Form 1120S must be filed no later than mid-month of the third month following the end of the S corporation's tax year. For example, an S corporation that uses December 31st as the end of its tax year would need to complete Form 1120S by March 15th. If the due date falls on a weekend or recognized holiday, the due date shifts to the next weekday. 

Despite not paying federal taxes, some states might require S corporations to pay state taxes.

Employment Taxes 

Form 941 is used by S corporations to report employment taxes. It reports everything to do with employment, like quarterly wages, income tax withholdings, tips, Medicare and Social Security, and COBRA credits. Form 941 is due every three months. 

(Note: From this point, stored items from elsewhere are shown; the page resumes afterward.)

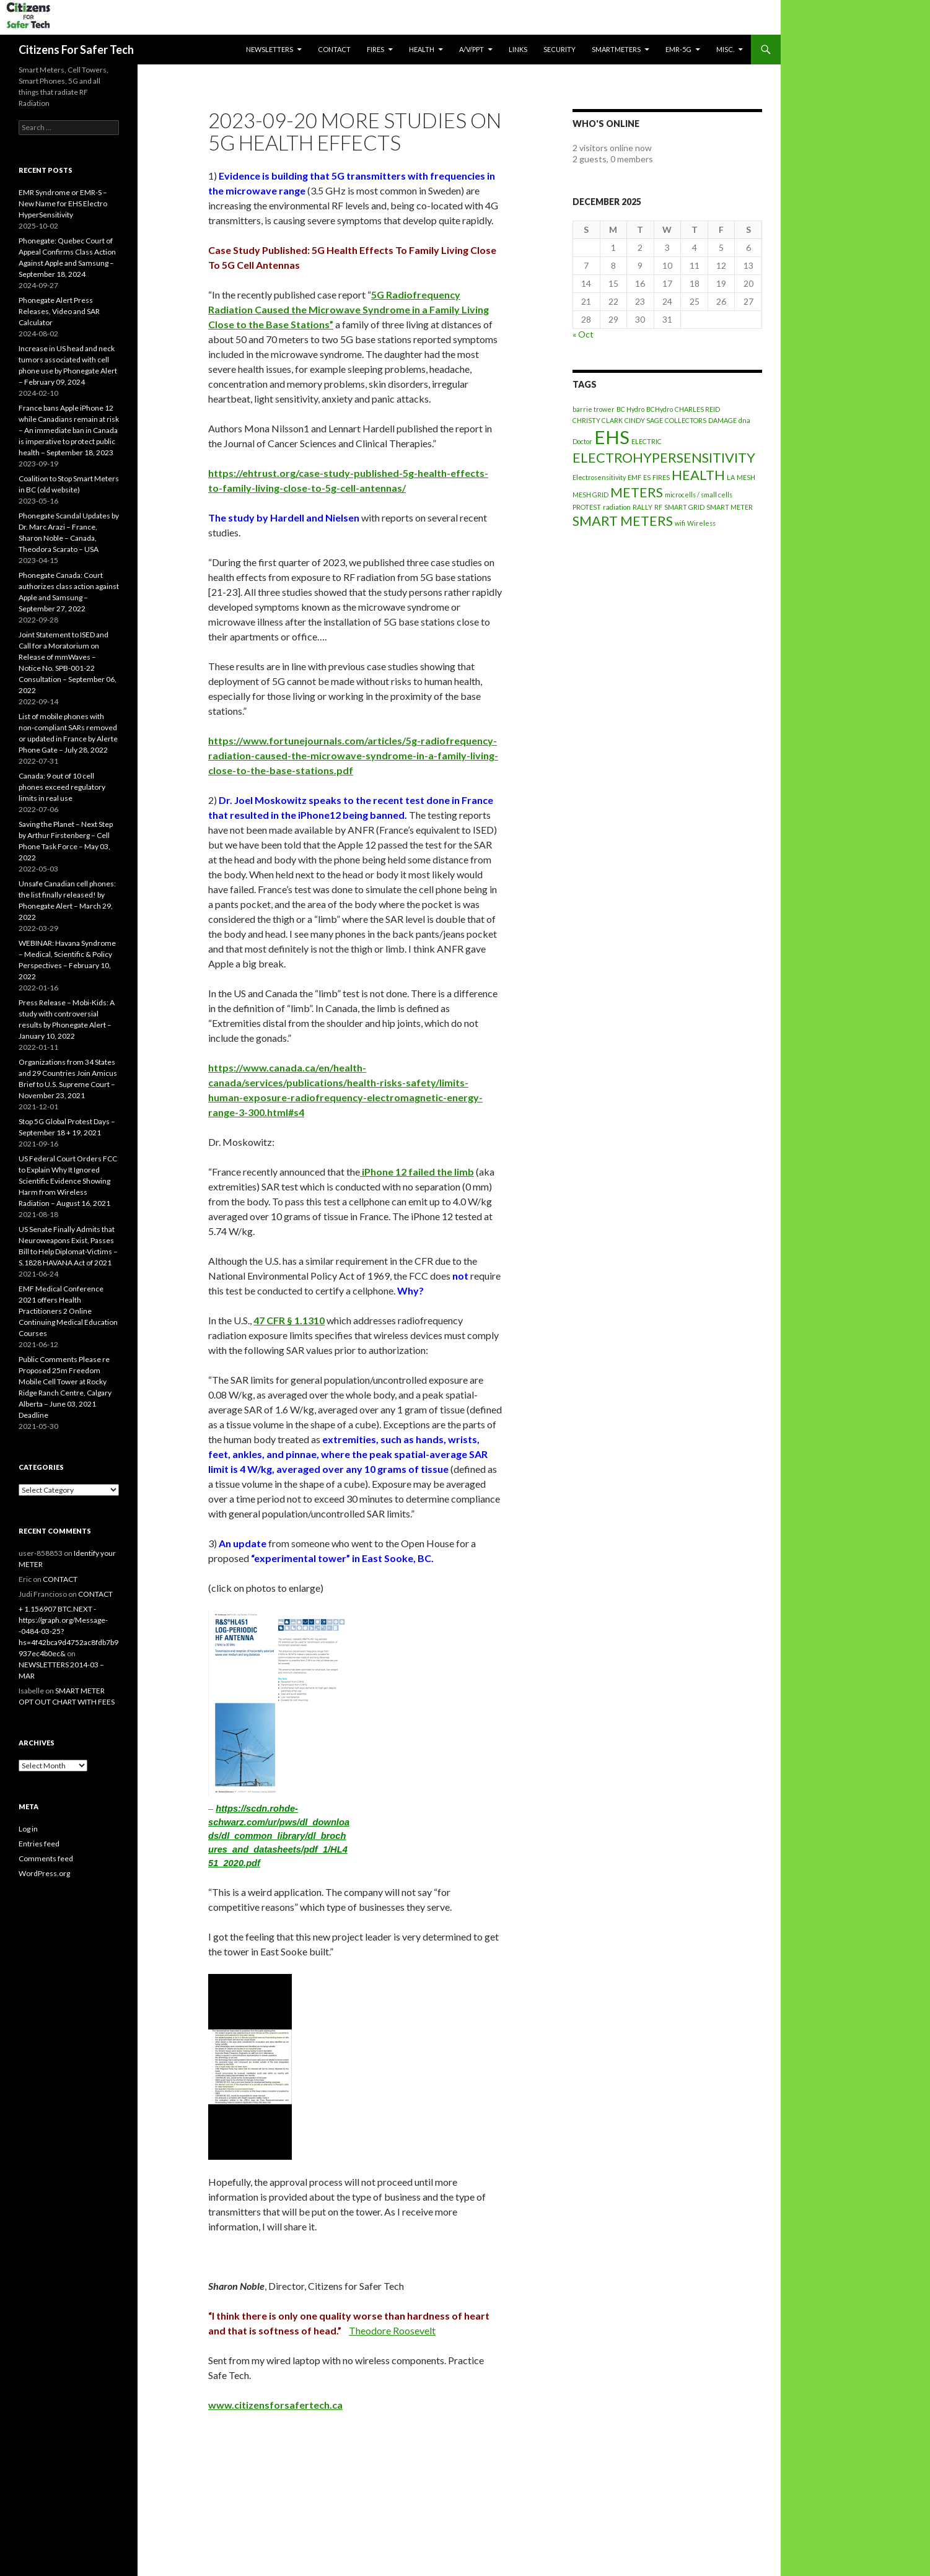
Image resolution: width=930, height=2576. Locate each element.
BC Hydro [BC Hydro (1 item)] (630, 409)
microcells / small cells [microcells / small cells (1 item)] (698, 495)
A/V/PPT (471, 49)
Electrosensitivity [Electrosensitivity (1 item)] (599, 477)
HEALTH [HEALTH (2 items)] (698, 474)
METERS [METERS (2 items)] (636, 492)
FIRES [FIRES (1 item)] (661, 477)
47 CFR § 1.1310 (289, 1320)
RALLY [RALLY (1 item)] (642, 507)
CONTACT (334, 49)
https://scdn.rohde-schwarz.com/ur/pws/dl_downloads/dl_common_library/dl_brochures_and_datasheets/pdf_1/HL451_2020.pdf (278, 1836)
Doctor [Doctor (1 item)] (582, 441)
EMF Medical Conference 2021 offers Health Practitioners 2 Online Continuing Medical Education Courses (68, 1311)
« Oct (583, 334)
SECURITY (559, 49)
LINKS (518, 49)
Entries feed (39, 1843)
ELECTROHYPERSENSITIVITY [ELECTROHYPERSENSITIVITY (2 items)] (663, 457)
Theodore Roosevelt (392, 2330)
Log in (28, 1828)
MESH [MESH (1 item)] (746, 477)
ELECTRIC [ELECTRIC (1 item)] (646, 441)
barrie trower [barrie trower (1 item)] (593, 409)
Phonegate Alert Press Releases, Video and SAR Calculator (59, 311)
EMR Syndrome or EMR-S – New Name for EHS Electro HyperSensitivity (63, 203)
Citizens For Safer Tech (76, 49)
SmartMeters (616, 49)
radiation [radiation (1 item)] (617, 507)
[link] (348, 309)
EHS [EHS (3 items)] (612, 437)
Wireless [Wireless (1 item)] (701, 523)
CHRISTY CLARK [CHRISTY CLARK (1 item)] (597, 420)
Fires (375, 49)
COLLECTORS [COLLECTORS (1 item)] (685, 420)
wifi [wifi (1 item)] (680, 523)
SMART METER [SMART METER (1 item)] (729, 507)
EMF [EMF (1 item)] (634, 477)
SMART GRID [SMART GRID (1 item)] (684, 507)
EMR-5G (678, 49)
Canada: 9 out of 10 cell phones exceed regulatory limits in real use (62, 787)
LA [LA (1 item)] (731, 477)
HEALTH (421, 49)
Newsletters (269, 49)
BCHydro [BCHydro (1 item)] (659, 409)
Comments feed (46, 1858)
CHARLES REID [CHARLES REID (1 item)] (697, 409)
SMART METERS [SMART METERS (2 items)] (622, 520)
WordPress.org (44, 1873)
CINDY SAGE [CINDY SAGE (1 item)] (644, 420)
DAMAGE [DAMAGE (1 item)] (722, 420)
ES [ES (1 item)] (647, 477)
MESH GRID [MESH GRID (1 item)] (590, 495)
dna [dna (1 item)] (744, 420)
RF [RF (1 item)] (658, 507)
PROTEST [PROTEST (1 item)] (586, 507)
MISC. (725, 49)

FUTA, or Federal Unemployment Taxes, are itemized on Form 941. These taxes become due when FUTA payments are more than $500 in a calendar quarter. 

Making Payments

The IRS requests that all tax payments be made through the Electric Federal Tax Payment System. Also called the EFTPS, this service has no fees. S corporations can also elect to send payments using a wire transfer from the bank. An alternative method would be to have a payroll service or tax professional make the payments, but there is a fee associated with these services. 

If you can't make your tax payment on time, requesting a deadline extension is the best thing to do, as you have extra time to get your documents and have a CPA submit your taxes. It's better to request a deadline and ensure everything submitted is correct rather than rush and make a mistake. You might otherwise wind up with interest and penalties on missed taxes. 

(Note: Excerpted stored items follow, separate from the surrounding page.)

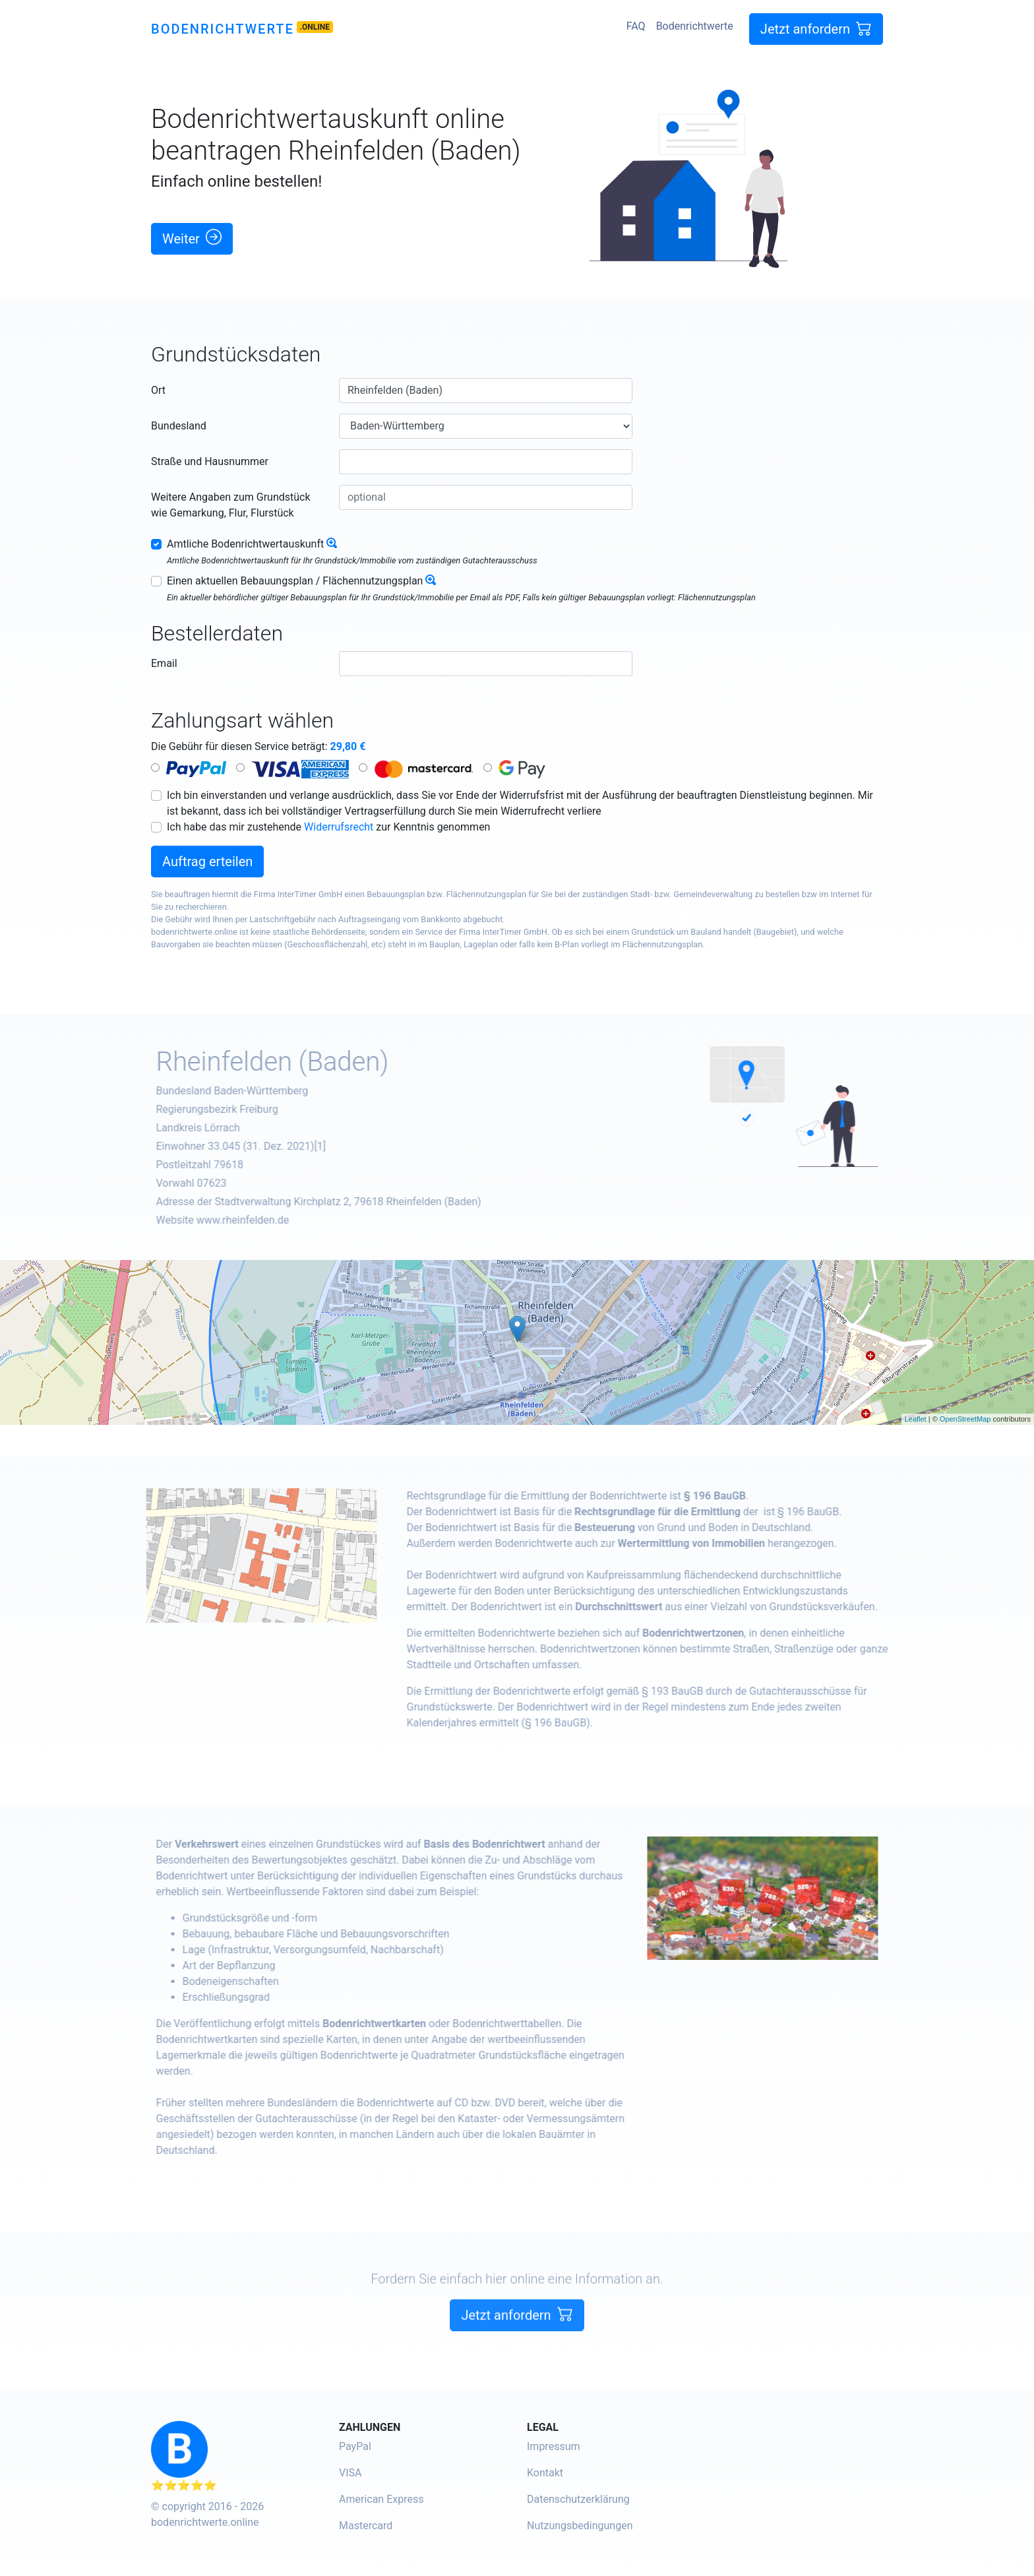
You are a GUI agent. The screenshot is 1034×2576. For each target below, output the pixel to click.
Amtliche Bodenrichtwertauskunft (245, 544)
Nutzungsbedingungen (579, 2525)
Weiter (192, 238)
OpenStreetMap (965, 1419)
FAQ (636, 26)
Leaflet (916, 1419)
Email (164, 663)
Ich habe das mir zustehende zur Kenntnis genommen (328, 827)
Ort (158, 390)
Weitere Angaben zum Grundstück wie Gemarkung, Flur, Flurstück (231, 505)
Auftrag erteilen (207, 861)
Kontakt (545, 2472)
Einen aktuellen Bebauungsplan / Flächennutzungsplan (295, 581)
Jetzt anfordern (816, 29)
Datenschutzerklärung (578, 2499)
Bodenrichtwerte (222, 29)
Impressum (553, 2446)
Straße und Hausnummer (209, 461)
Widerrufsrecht (338, 827)
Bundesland (178, 426)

S corporations need to file Form 7004 to request a six-month extension. Just remember that an extension doesn't automatically mean what you owe is deferred. This is why it's important to talk to a tax professional and pay any tax liabilities on time. 

Quarterly Filings

Taxpayers are required to pay both federal and state taxes throughout the year. Employees who file W-2s have these taxes taken out, but businesses who are doing well need to pay their estimated quarterly taxes throughout the year before filing their official return. This applies to self-employed individuals as well. 

You need to look at filing these by the 15th day of the fourth, sixth, ninth, and twelfth months. If you wait until the end of the year, you might have to pay penalties and interest. 

Starting or Stopping Business Mid-Year 

Did you start or stop your business at some point in the last year? While you can't deduct most costs incurred before you started the business, you may have the option to deduct them by capitalizing them. Whether you stopped or started a business partway through the year, you'll only file taxes for the time the business was active. 

Tax Laws Changes 

In 2017, the government changed the rules so the individual returns are due April 15, and requesting an extension gives you until October 15. While there is not an official word on due dates for other forms, they are typically tied with the IRS filing. One example is Form 5471, which is the Return of U.S. Persons with Respect to Certain Foreign Corporations, which would likely to be changed to match the new filing date. 

C corporations benefit from the new April and October dates. Previously, they needed to file extensions because they were waiting on audited financial statements which don't typically arrive until the end of March. In the coming years, expect the IRS to continue changing the regulations and due dates.